Written task.
Please extract every one of the rows below, reproducing each line without any change.

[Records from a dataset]
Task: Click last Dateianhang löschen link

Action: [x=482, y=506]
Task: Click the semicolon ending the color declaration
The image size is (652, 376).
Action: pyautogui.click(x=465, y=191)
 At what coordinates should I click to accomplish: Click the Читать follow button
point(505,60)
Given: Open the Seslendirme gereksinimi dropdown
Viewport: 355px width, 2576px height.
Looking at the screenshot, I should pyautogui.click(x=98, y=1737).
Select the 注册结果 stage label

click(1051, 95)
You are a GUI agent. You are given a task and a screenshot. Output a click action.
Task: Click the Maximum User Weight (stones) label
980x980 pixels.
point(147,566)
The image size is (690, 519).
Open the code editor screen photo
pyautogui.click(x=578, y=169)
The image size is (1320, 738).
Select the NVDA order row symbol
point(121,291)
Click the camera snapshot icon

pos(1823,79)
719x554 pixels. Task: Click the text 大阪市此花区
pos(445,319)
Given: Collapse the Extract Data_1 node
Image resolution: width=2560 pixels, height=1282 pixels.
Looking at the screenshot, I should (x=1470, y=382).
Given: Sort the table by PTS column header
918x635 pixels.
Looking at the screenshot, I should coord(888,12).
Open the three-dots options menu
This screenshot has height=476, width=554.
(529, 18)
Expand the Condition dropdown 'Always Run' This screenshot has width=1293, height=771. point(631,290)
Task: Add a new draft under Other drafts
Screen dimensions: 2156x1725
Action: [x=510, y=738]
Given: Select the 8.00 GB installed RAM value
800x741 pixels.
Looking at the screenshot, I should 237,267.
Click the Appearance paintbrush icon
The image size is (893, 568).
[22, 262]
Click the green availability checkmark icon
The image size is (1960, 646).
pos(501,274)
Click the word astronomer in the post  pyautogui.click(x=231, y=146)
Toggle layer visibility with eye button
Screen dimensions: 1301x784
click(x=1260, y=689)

Response to this task.
Task: Click last Dateianhang löschen link

Action: [x=482, y=506]
Task: Click the semicolon ending the color declaration
The image size is (652, 376).
Action: pyautogui.click(x=465, y=191)
 At what coordinates should I click to accomplish: Click the Читать follow button
point(505,60)
Given: Open the Seslendirme gereksinimi dropdown
Viewport: 355px width, 2576px height.
Looking at the screenshot, I should pyautogui.click(x=98, y=1737).
Select the 注册结果 stage label

click(1051, 95)
You are a GUI agent. You are given a task and a screenshot. Output a click action.
Task: Click the Maximum User Weight (stones) label
980x980 pixels.
point(147,566)
The image size is (690, 519).
Open the code editor screen photo
pyautogui.click(x=578, y=169)
The image size is (1320, 738).
Select the NVDA order row symbol
point(121,291)
Click the camera snapshot icon

pos(1823,79)
719x554 pixels. Task: Click the text 大阪市此花区
pos(445,319)
Given: Collapse the Extract Data_1 node
Image resolution: width=2560 pixels, height=1282 pixels.
Looking at the screenshot, I should (x=1470, y=382).
Given: Sort the table by PTS column header
918x635 pixels.
Looking at the screenshot, I should coord(888,12).
Open the three-dots options menu
This screenshot has height=476, width=554.
(529, 18)
Expand the Condition dropdown 'Always Run' This screenshot has width=1293, height=771. point(631,290)
Task: Add a new draft under Other drafts
Screen dimensions: 2156x1725
Action: [x=510, y=738]
Given: Select the 8.00 GB installed RAM value
800x741 pixels.
Looking at the screenshot, I should 237,267.
Click the Appearance paintbrush icon
The image size is (893, 568).
[22, 262]
Click the green availability checkmark icon
The image size is (1960, 646).
pos(501,274)
Click the word astronomer in the post  pyautogui.click(x=231, y=146)
Toggle layer visibility with eye button
Screen dimensions: 1301x784
click(x=1260, y=689)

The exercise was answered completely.